手紙には婚約破棄の理由などなにも書かれておらず、一方的にそれを告げるのみの文章で、なにがなんだかわからずイアンは混乱した。
そんなイアンの気持ちを先回りしたのか、フリードが横から割って入った。
「伯爵家はどうやら投機に失敗したらしくてね。あちこちに借金を抱えたようだよ」
「借金?」
「ああ。ホルムグレン家が王都のインメル商会に肩入れしているのは知っているだろう?」
イアンは頷いた。
インメル商会というのは王都で新進気鋭の商会として最近頭角を現している商会だ。そしてその商会の後ろ盾になっているのがホルムグレン家だった。商会は貴族の後ろ盾がなければ高い地位の顧客を掴むことができない。貴族との繋がりがそのまま販路の構築に繋がるためだ。そのため、大手の商会はそれなりの爵位を持つ貴族を後ろ盾に持っていた。

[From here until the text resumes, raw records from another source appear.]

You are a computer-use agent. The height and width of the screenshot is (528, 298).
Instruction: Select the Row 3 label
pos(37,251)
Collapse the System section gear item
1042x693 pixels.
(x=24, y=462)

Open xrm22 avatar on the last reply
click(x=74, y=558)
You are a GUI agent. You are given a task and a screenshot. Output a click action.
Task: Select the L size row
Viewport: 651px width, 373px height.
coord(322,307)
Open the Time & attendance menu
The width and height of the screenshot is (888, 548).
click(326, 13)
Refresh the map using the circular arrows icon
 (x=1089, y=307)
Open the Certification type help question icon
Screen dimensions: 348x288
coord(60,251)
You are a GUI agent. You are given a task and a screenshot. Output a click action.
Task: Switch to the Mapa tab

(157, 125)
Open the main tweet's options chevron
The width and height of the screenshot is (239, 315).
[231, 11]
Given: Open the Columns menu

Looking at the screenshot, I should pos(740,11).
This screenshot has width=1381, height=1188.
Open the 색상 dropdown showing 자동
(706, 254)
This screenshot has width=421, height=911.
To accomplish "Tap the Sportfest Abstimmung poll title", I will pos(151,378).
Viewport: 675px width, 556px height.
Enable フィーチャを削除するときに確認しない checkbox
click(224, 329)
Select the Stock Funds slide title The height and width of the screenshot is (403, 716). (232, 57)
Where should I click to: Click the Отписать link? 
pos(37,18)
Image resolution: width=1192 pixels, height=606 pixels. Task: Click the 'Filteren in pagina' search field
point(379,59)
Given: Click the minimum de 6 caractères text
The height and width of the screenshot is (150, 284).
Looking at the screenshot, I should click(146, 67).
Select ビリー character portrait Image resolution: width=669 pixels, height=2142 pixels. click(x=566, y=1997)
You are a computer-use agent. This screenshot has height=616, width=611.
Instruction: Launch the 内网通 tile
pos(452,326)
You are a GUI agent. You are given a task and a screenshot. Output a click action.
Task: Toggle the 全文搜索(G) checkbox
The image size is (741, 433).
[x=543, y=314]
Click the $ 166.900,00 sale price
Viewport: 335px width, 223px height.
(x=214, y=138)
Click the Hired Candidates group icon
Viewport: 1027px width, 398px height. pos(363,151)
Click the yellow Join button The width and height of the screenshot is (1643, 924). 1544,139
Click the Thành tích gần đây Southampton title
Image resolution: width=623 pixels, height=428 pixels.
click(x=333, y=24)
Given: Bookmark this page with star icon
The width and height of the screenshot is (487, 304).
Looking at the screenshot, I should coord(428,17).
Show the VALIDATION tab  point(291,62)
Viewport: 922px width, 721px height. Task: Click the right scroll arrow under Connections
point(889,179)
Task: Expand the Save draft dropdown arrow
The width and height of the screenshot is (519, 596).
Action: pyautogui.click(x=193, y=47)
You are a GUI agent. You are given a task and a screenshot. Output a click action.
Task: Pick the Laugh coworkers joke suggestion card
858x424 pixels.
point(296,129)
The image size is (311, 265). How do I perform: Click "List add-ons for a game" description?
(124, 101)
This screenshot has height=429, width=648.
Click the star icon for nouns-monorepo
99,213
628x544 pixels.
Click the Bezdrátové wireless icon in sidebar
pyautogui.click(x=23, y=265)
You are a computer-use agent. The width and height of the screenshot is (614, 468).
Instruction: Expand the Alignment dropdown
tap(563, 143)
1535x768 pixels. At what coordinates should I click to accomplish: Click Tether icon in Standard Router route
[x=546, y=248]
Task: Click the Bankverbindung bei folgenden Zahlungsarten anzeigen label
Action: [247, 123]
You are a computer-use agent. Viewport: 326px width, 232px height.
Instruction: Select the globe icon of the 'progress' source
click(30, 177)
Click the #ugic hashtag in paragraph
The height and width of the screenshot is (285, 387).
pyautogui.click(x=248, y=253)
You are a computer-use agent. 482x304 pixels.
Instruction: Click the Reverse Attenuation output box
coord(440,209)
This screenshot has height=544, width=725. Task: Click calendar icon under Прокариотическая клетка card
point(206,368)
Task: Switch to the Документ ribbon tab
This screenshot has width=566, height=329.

「インメル商会は先だっての嵐で、船を何隻も失ってね。商会に泣きつかれてホルムグレン家が資金援助したようなんだが、その資金を取り返そうと投機に手を出して、大損をしたらしい」
いささか同情的な表情を浮かべながらフリードは続けた。
「そこにアンナにご執心のゴトフリートがエリクソン公爵に頼み込んで借金を肩代わりする代わりにアンナと結婚させろと言ったようだよ。あの家は息子を溺愛しているからね、言いなりになって伯爵家へ縁談を持ちかけたらしい。公爵家にとってはホルムグレンの借金くらいは些細なことだろうし、もちろん伯爵家にとっても借金がチャラになるならと一も二もなく飛びついたということだね。もともと伯爵家の台所事情もはかばかしくなかったようで、エリクソン公爵家からの申し出は渡りに船だったようだ。アンナ嬢もゴトフリート様との結婚に納得しておられると聞いているよ」
「……そうですか」
話を聞いて、イアンはすべて納得した。